PROMPT A: Please quote the study findings on myocardial fibrosis word for word, from "Subjects with MF noted" up to and including "this clinical setting.".
PROMPT B:
Answer these questions using the study findings on myocardial fibrosis:
(i) What P value is given for MF at baseline as a predictor of lower LVEF at follow-up?
(ii) What correlation coefficient between age and the amount of MF is reported at baseline?
(iii) Which three tests showed low sensitivity and negative predictive value for early detection of cardiac involvement?
PROMPT C: Write a continuation of the study findings on myocardial fibrosis, starting after the final sentence.

MF at baseline was an independent predictor of lower LVEF at follow-up ( P = .03). Among subjects with MF and preserved ejection fraction, those randomized to receive ACE inhibitors demonstrated slower MF progression compared with the untreated group ( P = .001), even though all groups have had MF progression.
There was a significant positive correlation between age and the amount of MF identified by CMR imaging, both at baseline and at follow-up (correlation coefficients, r = 0.52 at baseline and r = 0.50 at follow-up; P <.001 for both). Moreover, all the studied age groups presented MF and progression up to the age of 15 to 16 years, and slower progression after that.
Subjects with MF noted on CMR imaging had a higher probability of cardiovascular events ( P = .04).
In multivariate analysis, ACE inhibitor therapy was an independent indicator of decreased MF progression ( P = .04). This study demonstrated that the use of ACE inhibitors in subjects with DMD and BMD diagnosed with MF by CMR imaging caused a reduction of the progression of MF in a period of 2 years. These findings reinforce the need for early diagnosis and treatment of cardiac involvement in subjects with DMD and BMD before the onset of symptoms. ECG, echocardiogram, and chest radiograph showed low sensitivity and negative predictive value for early detection of cardiac involvement in DMD and BMD, reinforcing the usefulness of CMR imaging in this clinical setting.

DATASET:

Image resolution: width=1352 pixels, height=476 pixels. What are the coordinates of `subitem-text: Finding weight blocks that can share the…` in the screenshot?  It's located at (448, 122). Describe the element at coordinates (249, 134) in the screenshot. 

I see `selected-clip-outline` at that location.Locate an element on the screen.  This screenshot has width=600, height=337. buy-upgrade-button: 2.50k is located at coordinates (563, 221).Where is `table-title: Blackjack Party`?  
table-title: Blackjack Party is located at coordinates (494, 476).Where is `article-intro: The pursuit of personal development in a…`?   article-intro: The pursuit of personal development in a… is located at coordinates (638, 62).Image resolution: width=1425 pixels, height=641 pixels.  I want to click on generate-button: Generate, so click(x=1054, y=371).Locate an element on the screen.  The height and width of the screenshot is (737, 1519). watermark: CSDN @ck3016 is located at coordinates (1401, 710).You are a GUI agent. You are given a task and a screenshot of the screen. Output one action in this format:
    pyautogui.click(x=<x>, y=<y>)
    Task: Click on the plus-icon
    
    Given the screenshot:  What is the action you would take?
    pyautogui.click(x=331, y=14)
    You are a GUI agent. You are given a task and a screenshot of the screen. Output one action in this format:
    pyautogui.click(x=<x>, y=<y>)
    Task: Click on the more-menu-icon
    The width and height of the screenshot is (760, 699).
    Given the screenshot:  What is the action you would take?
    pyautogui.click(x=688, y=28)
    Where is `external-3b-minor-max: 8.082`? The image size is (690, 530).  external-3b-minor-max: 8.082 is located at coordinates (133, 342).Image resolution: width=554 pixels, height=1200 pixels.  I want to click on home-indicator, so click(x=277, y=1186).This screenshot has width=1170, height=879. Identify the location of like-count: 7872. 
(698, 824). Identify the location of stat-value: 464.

WRITTEN RESPONSE A:
Subjects with MF noted on CMR imaging had a higher probability of cardiovascular events ( P = .04).
In multivariate analysis, ACE inhibitor therapy was an independent indicator of decreased MF progression ( P = .04). This study demonstrated that the use of ACE inhibitors in subjects with DMD and BMD diagnosed with MF by CMR imaging caused a reduction of the progression of MF in a period of 2 years. These findings reinforce the need for early diagnosis and treatment of cardiac involvement in subjects with DMD and BMD before the onset of symptoms. ECG, echocardiogram, and chest radiograph showed low sensitivity and negative predictive value for early detection of cardiac involvement in DMD and BMD, reinforcing the usefulness of CMR imaging in this clinical setting.

WRITTEN RESPONSE B:
(i) P = .03
(ii) r = 0.52
(iii) ECG, echocardiogram, and chest radiograph

WRITTEN RESPONSE C:
A key aspect in cardiac involvement in BMD or DMD patients is the genetic profile. Jefferies and colleagues showed a strong association between mutations in exons 12 and 14 to 17 with LV dysfunction. Additionally, the investigators showed that mutation in exons 51 to 54 and 68 to 71 had a possible cardioprotective effect. Other studies pointed out that some dystrophin isoforms are absent in the myocardium and are transcripted in exons greater than 45 and 56. A randomized trial by Silva and colleagues was the first to demonstrate that subjects with mutations in exons less than 45 had greater amounts of MF and lower LVEF in both basal and follow-up CMR imaging studies. There was a significant correlation between the site of mutation in the dystrophin gene and MF. Mutations in exons greater than or equal to 45 appear to protect against cardiac involvement. However, the impact of these findings on clinical management remains to be determined.
Ashford and colleagues studied subjects with DMD and demonstrated subclinical cardiac dysfunction using the myocardial tagging technique of CMR imaging with alteration of segmental contractility in the lateral and inferior walls.
A clinical trial was conducted by Raman and colleagues that enrolled boys aged 7 years or older with DMD. It was demonstrated that, at an early stage of myocardial disease (myocardial damage by LGE CMR imaging and preserved ejection fraction), the addition of eplerenone to background ACE inhibitors or angiotensin receptor blocker (ARB) therapy attenuates the progressive decline in LV systolic function (LV circumferential strain; P = .020).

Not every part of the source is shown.